If the individual probabilities are known, and the events are
independent, then you can do this iteratively as below. Works because
the intersection probabilities of any event combination are simply the
products of the individual probabilities.
probabilityOfUnion[a_, b_] := prob[a] + prob[b] - prob[a]*prob[b]
probabilityOfUnion[a_, b_, c__] := Module[
{ab, res},
prob[ab] = probabilityOfUnion[a, b];
res = probabilityOfUnion[ab, c];
Unset[prob[ab]];
res]
Here is an example.

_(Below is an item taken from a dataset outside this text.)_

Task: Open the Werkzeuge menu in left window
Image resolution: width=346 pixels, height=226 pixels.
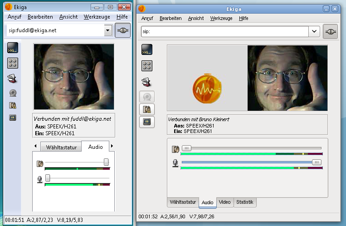Action: [x=97, y=17]
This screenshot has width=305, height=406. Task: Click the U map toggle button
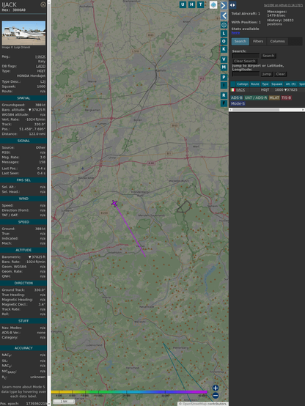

I randomly assign probabilities less than .2 to 15
independent events.
len = 15;
aa = Array[a, len];
Do[prob[a[j]] = RandomReal[.2], {j, len}]
We compute the union probability:
In[88]:= Apply[probabilityOfUnion, aa]
Out[88]= 0.8317
If you are willing to work directly with the probabilities of the
individual events, it can be code much more succinctly as below.
prob[ll : {_, _}] := Total[ll] - Apply[Times, ll]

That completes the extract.